While the percentage of GOP women who had heard of the QAnon conspiracy was smaller than the percentage among Americans overall, those who have heard of it were more than twice as likely as the general public to believe it. Republican women are also significantly more likely than the general public and Republican men to believe in a range of public health conspiracies, including that GMO foods are harmful to humans, vaccines cause autism, and drug companies withhold information about their products that are important to public health and welfare.

Republican women appear to be far more predisposed to accept conspiracy-related theories and positions than the rest of the public. This doesn’t hold for all conspiracy theories—for instance, Republican women are not more likely than men to believe that President Obama wasn’t born in the United States—but when it comes to QAnon and to information relating to public health, Republican women are more likely to believe unsubstantiated and highly inflammatory information.

Social media platforms and habits appear to be an important factor in feeding women’s interest in conspiracy-related materials. On platforms like Facebook and Instagram, a “pastel QAnon” has emerged that repackages conspiracies in “live, laugh, love” fonts and with softer and more aesthetically pleasing imagery than has been typical for sites that propagate conspiracy theories. This repackaging acts as “breadcrumbs” that first grab women’s attention and then lead them deeper into the QAnon world. Annie Kelly, a researcher at the University of East Anglia, pointed out recently in the New York Times that the use of the #SavetheChildren hashtag has been a key mechanism for introducing mothers to the theory that children are being trafficked by an international cabal of powerful public figures.

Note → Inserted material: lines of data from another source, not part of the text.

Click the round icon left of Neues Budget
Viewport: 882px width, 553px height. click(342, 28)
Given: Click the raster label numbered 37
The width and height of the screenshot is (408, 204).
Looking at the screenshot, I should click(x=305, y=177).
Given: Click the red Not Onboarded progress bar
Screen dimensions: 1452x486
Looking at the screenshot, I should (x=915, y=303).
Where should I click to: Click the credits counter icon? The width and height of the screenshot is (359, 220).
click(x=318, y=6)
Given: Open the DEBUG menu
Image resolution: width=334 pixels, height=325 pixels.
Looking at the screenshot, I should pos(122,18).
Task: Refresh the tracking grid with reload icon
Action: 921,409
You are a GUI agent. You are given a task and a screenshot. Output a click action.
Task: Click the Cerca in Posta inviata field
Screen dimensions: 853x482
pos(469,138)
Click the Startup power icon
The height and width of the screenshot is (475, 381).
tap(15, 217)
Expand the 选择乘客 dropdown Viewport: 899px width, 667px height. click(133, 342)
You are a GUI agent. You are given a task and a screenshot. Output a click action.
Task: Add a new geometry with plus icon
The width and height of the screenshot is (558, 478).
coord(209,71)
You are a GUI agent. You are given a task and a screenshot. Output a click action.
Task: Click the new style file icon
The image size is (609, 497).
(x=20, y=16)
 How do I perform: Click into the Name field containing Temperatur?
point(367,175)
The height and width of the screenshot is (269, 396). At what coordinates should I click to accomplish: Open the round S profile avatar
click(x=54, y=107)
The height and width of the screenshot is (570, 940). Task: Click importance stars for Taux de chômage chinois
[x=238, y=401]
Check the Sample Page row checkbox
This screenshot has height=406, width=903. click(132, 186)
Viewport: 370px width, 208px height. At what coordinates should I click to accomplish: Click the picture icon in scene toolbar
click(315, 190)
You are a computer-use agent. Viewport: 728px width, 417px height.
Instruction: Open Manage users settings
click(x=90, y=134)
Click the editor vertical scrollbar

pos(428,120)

The outsized numbers of Republican women who are being influenced by QAnon isn’t a problem that can be ignored. Nationally, almost thirty congressional candidates on the ballot in November have either endorsed the theory or supported it or content related to it—and more than half of them are women, a remarkable number in a field like electoral politics that continues to be largely dominated by men. This includes Marjorie Taylor Green (now a shoo-in for election to Congress in Georgia) and Lauren Boebert, who, after defeating Republican incumbent Scott Tipton, is effectively tied with her Democratic opponent, Diane Mitsch Bush. Taylor Green has amassed sufficient influence that the leading candidate for one of the U.S. Senate seats from Georgia, Kelly Loeffler, sought and received Taylor Green’s endorsement in her primary.

It is easy to discount QAnon—but the reality is it is quickly emerging from the shadows into a full-blown political movement that periodically receives the passive, and at times, active support of the president of the United States. While YouTube, Facebook, Reddit, and Twitter have all imposed restrictions on QAnon content, it remains to be seen whether those controls will help stem the tide of misinformation, conspiracy-mongering, and the social and political distortions that accompany them.